### OBJETIVOS
**a)** Reproduce el pasaje del texto sobre la Porta Magica desde "La tórrida ruina" hasta "de inescrutable misterio.", incluyendo ambos extremos.
**b)** Contesta las siguientes preguntas a partir del texto sobre la Porta Magica.
(i) ¿En qué época se rehízo el espacio descrito?
(ii) ¿De qué color son los ladrillos de la ruina que se alza tras la Porta Magica?
(iii) ¿En qué material están tallados los demonios deformes que flanquean el umbral de la puerta?

### TEXTO MOSTRADO
──────────
Es cierto que es un espacio rehecho a fines del Ottocento, con restos traídos de aquí y de allá, pero no por ello es un lugar menos sugestivo y enigmático, el único rincón sugestivo, podríamos decir, de esa anodina plaza ajardinada, en el que se convirtió hoy el decimonónico y concurrido recinto de Vittorio Emanuele.
La tórrida ruina de ladrillos rojizos que se alza tras la Porta Magica, los restos de columnas y basamentos de mármol caídos a sus pies, y esos deformes demonios tallados en piedra blanca, los nanis monstruosos, semidivinidades egipcias del dios Ben, que flanquean el umbral de una puerta incrustado en la piedra lávica…, todo ello otorga a este lugar una rara impronta, colmándolo todo él de inescrutable misterio.
──────────
### MATERIAL PROPORCIONADO
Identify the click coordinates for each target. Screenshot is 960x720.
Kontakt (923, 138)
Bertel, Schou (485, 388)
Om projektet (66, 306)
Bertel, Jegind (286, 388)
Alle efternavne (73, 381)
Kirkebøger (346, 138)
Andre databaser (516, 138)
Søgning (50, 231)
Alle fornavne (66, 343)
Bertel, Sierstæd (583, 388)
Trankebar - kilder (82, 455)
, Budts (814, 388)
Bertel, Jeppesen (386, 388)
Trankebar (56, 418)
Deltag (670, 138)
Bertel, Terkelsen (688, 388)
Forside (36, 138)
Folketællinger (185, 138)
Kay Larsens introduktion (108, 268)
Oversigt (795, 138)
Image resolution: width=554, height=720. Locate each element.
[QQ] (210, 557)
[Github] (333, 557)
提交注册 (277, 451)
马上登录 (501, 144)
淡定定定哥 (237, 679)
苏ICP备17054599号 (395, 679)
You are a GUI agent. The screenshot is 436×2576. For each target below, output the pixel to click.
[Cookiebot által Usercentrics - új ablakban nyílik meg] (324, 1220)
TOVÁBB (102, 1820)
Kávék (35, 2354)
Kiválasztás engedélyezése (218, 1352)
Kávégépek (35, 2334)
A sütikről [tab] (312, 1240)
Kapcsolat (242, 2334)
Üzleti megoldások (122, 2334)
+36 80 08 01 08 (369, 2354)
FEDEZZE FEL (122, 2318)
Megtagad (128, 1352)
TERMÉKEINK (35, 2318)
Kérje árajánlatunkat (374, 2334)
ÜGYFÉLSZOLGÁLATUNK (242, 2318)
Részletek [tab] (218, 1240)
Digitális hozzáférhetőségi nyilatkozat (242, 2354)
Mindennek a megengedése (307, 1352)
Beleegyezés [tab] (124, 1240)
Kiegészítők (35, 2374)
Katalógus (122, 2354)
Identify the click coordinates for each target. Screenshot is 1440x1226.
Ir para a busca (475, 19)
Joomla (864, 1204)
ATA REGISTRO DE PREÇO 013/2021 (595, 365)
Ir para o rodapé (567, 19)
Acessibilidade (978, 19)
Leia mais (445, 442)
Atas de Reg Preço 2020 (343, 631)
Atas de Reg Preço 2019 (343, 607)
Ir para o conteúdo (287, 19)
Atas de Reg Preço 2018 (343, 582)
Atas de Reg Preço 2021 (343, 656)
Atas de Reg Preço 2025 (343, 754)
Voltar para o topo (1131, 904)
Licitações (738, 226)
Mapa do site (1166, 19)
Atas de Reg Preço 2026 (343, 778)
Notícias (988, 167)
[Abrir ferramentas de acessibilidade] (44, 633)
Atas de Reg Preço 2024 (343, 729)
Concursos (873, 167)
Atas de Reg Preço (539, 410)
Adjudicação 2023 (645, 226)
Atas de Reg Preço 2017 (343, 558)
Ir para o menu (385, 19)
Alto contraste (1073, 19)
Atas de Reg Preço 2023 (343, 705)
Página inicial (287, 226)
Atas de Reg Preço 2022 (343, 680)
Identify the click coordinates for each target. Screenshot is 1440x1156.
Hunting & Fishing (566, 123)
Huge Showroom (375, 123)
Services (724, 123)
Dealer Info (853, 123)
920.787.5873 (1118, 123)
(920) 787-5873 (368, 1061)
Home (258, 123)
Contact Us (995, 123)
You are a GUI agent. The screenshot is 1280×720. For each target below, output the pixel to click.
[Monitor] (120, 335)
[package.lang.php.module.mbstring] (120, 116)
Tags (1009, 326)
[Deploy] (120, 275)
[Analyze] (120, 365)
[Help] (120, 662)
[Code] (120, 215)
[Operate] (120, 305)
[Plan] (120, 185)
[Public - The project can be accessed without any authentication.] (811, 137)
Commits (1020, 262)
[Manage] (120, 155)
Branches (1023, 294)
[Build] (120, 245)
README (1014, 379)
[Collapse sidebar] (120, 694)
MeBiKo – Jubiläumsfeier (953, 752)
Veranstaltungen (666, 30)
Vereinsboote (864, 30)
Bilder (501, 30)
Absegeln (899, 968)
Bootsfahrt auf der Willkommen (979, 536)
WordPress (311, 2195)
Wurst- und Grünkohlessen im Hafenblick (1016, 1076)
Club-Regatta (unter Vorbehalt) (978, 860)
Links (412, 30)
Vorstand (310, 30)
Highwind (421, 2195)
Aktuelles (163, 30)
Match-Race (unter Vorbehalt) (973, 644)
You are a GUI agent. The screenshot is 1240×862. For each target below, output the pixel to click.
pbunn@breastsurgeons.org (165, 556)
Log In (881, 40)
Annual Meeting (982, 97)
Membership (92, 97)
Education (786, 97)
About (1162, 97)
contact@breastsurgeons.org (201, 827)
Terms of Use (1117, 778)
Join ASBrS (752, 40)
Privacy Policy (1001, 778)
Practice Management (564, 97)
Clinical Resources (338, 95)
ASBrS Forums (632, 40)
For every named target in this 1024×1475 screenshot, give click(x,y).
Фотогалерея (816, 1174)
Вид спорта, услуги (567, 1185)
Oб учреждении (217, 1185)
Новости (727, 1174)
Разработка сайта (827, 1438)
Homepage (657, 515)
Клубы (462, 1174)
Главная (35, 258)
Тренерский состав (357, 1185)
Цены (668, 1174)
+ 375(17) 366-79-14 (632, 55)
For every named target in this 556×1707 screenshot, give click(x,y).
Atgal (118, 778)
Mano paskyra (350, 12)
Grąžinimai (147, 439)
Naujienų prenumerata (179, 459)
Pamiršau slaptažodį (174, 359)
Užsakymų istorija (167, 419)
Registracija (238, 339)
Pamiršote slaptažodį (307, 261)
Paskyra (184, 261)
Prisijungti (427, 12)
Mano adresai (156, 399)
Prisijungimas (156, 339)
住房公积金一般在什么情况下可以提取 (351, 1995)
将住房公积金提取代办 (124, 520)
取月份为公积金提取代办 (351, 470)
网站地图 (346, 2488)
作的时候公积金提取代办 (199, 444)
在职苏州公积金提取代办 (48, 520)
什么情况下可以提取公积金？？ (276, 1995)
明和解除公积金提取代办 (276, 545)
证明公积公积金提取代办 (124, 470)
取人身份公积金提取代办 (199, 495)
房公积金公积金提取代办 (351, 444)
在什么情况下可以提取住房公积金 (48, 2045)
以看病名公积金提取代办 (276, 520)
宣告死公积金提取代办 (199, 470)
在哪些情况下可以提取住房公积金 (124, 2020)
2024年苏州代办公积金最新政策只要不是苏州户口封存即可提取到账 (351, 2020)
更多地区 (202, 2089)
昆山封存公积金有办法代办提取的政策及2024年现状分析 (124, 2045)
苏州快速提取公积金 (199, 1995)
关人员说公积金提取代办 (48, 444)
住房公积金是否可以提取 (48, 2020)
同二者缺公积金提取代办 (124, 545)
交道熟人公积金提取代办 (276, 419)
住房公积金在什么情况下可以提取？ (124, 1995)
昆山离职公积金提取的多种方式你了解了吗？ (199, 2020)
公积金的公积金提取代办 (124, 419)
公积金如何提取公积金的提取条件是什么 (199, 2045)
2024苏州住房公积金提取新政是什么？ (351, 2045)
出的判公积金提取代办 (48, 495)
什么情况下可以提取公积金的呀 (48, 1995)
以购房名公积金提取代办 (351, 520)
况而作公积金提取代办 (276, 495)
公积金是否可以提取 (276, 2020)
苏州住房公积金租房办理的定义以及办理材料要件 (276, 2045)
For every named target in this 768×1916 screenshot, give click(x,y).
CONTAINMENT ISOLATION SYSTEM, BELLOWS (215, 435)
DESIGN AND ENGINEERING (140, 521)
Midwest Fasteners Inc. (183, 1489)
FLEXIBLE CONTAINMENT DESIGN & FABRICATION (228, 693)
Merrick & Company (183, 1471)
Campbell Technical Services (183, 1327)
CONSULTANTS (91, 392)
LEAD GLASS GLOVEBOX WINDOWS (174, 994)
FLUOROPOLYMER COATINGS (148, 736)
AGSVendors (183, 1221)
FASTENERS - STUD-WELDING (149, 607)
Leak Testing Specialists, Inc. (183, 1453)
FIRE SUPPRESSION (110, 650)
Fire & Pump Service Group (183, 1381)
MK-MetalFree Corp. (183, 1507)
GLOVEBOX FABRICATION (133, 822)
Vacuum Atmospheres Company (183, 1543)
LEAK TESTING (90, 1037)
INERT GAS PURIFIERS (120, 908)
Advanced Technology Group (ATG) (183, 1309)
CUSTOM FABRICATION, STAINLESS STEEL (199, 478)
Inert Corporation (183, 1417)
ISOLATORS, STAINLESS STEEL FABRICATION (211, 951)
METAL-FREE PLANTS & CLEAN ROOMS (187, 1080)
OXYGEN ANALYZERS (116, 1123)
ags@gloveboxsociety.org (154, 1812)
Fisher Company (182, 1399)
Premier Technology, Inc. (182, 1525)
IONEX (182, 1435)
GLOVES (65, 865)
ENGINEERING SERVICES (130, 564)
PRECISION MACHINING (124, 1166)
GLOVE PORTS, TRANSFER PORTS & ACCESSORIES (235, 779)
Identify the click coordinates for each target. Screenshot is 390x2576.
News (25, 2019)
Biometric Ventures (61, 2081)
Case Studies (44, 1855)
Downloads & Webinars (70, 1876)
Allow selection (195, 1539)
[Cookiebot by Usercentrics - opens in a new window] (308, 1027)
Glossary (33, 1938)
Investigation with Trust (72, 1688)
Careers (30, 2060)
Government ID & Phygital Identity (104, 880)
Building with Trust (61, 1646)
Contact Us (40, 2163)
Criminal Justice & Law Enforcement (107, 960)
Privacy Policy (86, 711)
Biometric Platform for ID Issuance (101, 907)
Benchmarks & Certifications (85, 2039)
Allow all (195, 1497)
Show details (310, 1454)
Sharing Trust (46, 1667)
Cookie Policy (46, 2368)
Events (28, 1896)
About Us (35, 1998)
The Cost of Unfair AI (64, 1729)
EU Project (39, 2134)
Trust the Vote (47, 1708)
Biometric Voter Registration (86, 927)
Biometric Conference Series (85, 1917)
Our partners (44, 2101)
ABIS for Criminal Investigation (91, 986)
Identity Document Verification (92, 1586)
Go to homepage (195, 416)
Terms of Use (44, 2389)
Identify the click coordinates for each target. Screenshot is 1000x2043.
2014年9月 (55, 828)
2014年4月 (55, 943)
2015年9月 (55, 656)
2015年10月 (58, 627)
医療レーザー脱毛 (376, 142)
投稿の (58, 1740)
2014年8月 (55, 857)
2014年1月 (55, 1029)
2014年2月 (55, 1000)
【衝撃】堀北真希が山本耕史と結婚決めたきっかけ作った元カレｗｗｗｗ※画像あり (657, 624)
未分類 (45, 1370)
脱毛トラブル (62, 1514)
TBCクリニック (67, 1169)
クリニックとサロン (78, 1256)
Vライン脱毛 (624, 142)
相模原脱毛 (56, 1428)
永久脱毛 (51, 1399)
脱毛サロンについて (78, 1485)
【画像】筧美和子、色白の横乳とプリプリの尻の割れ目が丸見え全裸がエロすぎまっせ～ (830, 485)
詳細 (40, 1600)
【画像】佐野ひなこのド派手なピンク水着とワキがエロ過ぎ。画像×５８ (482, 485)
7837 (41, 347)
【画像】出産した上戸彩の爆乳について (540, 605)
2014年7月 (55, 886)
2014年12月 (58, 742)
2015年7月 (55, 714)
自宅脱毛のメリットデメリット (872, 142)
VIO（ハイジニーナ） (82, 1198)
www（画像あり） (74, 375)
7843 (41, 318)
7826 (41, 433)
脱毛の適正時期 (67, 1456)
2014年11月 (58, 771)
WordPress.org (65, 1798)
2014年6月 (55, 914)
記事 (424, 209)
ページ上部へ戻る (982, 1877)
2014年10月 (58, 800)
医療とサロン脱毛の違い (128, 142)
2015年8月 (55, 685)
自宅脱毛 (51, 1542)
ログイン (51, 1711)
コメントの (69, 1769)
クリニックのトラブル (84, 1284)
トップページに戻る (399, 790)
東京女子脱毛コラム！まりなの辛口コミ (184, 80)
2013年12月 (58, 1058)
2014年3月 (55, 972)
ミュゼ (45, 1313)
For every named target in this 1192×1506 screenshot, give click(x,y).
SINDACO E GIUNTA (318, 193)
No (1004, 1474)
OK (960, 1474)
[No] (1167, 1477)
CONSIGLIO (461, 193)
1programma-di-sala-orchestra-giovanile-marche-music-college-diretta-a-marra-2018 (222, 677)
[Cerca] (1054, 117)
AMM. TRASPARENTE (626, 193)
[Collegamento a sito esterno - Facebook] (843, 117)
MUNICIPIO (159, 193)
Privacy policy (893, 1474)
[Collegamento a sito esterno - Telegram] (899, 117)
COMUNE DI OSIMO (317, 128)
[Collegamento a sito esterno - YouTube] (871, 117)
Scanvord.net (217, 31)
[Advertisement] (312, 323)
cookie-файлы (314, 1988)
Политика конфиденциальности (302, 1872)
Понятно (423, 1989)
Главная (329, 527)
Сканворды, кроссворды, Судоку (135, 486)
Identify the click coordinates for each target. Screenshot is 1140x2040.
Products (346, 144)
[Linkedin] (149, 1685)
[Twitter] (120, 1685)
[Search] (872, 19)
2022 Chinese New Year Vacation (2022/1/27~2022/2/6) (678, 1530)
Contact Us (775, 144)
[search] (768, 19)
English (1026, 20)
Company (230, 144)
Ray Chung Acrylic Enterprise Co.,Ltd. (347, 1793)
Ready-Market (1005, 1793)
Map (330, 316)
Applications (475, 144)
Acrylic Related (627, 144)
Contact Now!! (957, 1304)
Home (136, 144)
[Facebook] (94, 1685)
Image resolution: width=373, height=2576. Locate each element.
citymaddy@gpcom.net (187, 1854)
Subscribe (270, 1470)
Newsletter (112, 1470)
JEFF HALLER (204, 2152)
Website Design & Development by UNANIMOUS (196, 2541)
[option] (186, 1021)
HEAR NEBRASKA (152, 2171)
──────────
### RESPUESTAS POR TAREA
**a)**
La tórrida ruina de ladrillos rojizos que se alza tras la Porta Magica, los restos de columnas y basamentos de mármol caídos a sus pies, y esos deformes demonios tallados en piedra blanca, los nanis monstruosos, semidivinidades egipcias del dios Ben, que flanquean el umbral de una puerta incrustado en la piedra lávica…, todo ello otorga a este lugar una rara impronta, colmándolo todo él de inescrutable misterio.

**b)**
(i) A fines del Ottocento.
(ii) Rojizos.
(iii) En piedra blanca.